Con questa opera prima l'eclettico Dito Montiel (modello per Calvin Klein, cantante rock, musicista, autore del libro da cui il film è tratto) stupisce per il modo sapiente con cui usa la macchina a mano ogni qualvolta vuol trasmettere la tensione di un litigio o la violenza bruta di un regolamento di conti con contorno di urla e turpiloquio. Stupisce per il modo con cui riesce a catturare lo spirito dell'adolescenza o cogliere l'essenza di quell'età prima che la vita ci faccia scoprire il valore di quanto ci siamo lasciti dietro le spalle per inseguire le nostre ambizioni.

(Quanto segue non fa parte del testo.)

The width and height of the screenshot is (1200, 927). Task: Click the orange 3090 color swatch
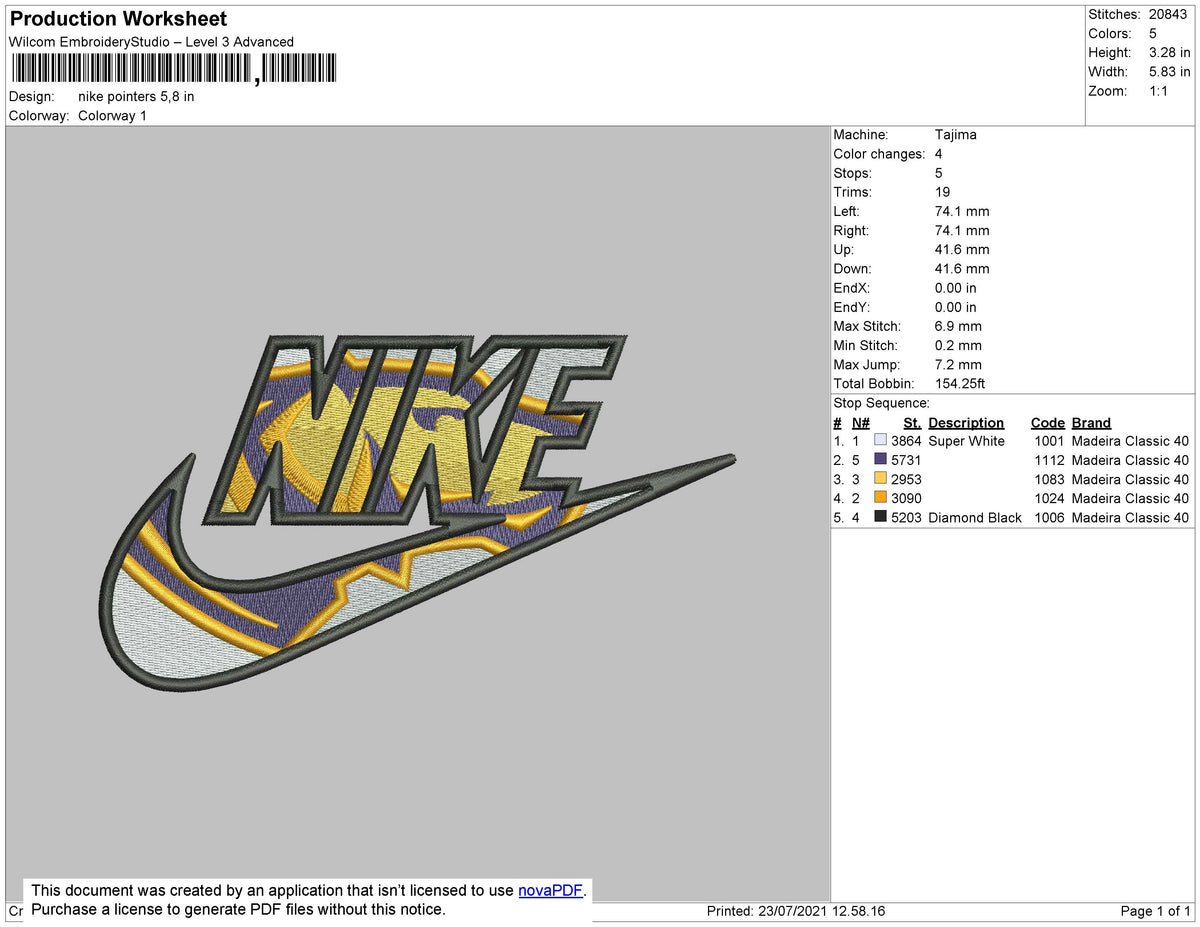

Montiel ricorre inoltre a diversi espedienti (autenticità di accenti, momenti stranianti, fatti che sembrano nascere lì direttamente di fronte alla macchina da presa, facce cui bastano pochi tocchi per delineare i caratteri che le sottintendono, e le fisionomie che le definiscono) per far interloquire i suoi personaggi direttamente con gli spettatori, e rendere così nella sua interezza tutta la drammaticità del suo libro.

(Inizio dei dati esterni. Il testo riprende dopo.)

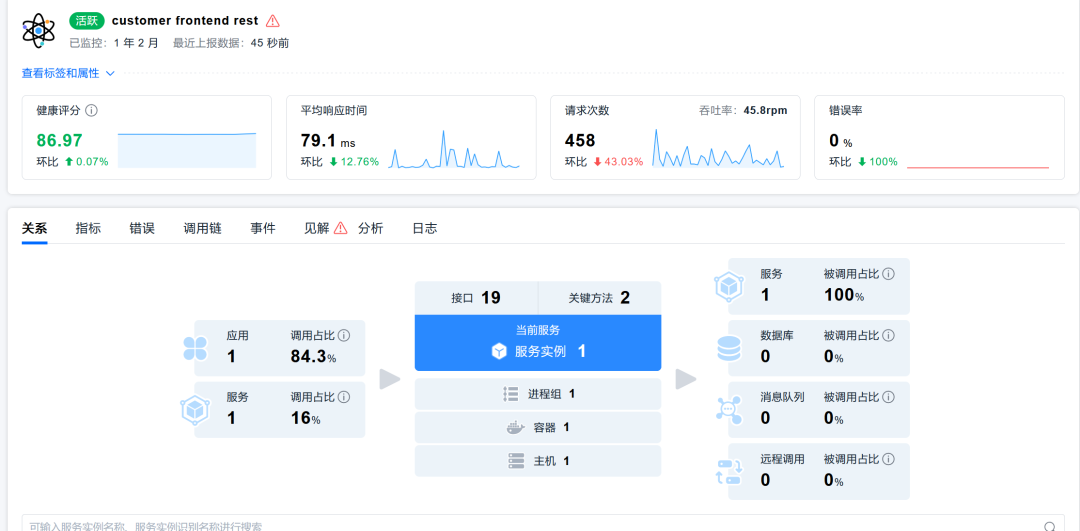The image size is (1080, 531).
Task: Click the 接口 19 count
Action: tap(476, 297)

Il montaggio velocissimo e una colonna sonora dilatata dalle tipiche musiche statunitensi degli anni ‘80, contribuiscono a dare al film un andamento vorticoso e rapido, quasi nevrotico, che si contrappone alle poche ma significative scene di romanticismo sentimentale.

Temi centrali del film sono i problematici rapporti tra padre e figlio, il difficile mondo degli adolescenti , il difficile modo di essere adolescenti, con le nostre storie e le nostre vicende, le nostre relazioni e i nostri affetti familiari, così forti e così fragili allo stesso tempo, e così facili da spezzare.

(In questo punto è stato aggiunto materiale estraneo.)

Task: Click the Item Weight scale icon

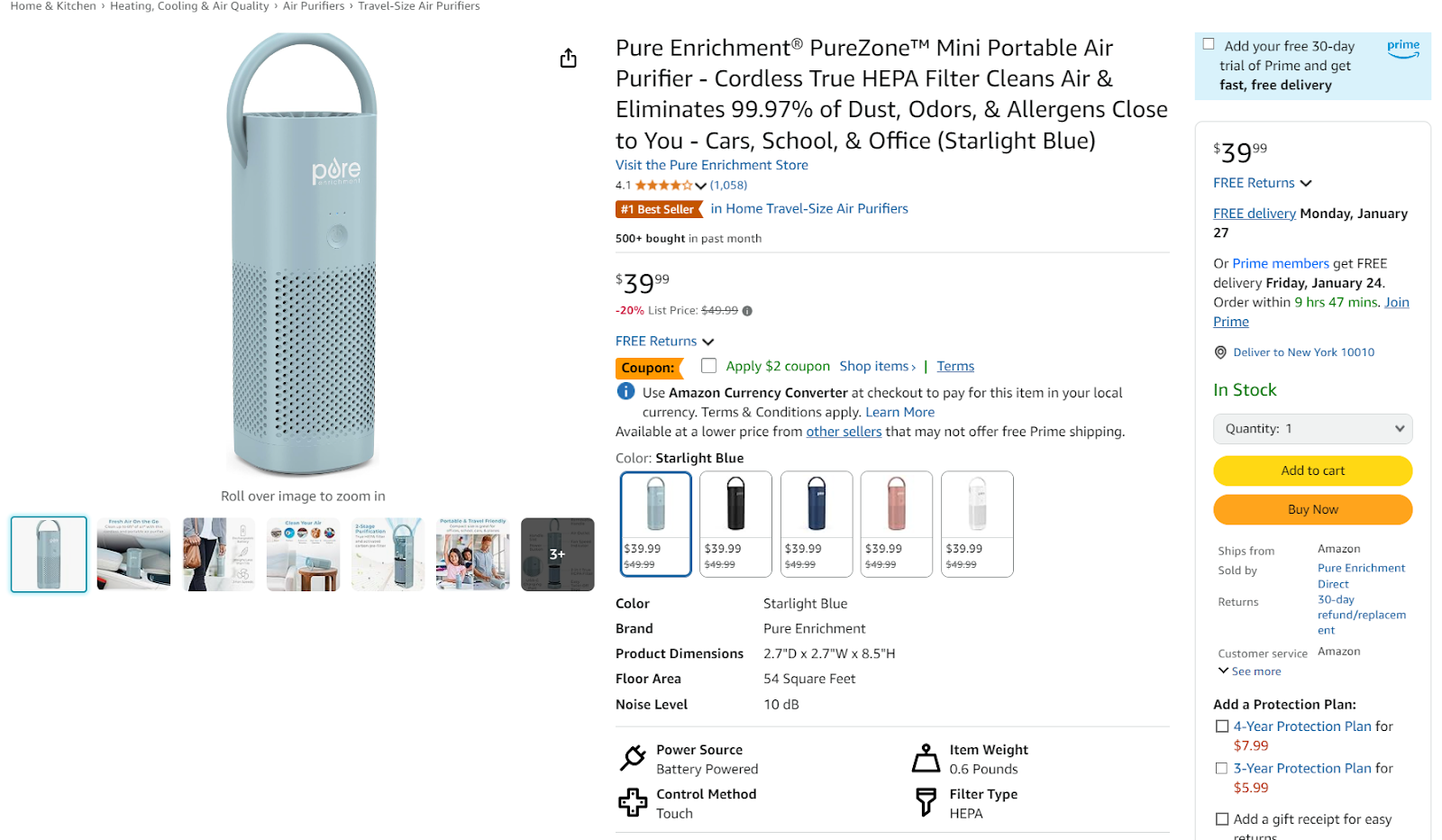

Una storia di colpe irrisolte dunque, e una riflessione sul complesso e arduo compito di diventare adulti, a partire da una rottura. Perché non è poi così difficile dire addio, è ciò che ci lasciamo alle spalle che è pesante.

Molto bella e suggestiva l'atmosfera anni '80 che si respira nell'arco di tutto il film, e che ci fa ritrovare il sapore amaro di quell'altra America: quella dei sobborghi anonimi e violenti; dei quartieri degradati dalla disoccupazione e dalla povertà, quella malfamata raccontata dai primi Scorzese e Cassavetes, dalle mille etnie, delle ragazze cresciute troppo in fretta, delle famiglie abbrutite socialmente e moralmente; quella delle gang giovanili, delle madri succubi dei mariti e dei padri incapaci di imporre regole condivise.
C'è l'America di "Stand by me" e di "Fa' la cosa giusta", ma anche di "Taxi Driver" e di "Bronx", di "Slepeers" e di "I ragazzi della 56a strada", di "Rusty il selvaggio" e di "Quei bravi ragazzi". C'è tanto Loach senza politica e tanto Lee senza razze, ma soprattutto c'è lui, Dito Montiel, con la sua umiltà e la sua capacità di raccontarsi, con la sua voglia di mettere a nudo la sua anima e di ritrovare le sue radici, e di riuscire a riconoscere i suoi santi.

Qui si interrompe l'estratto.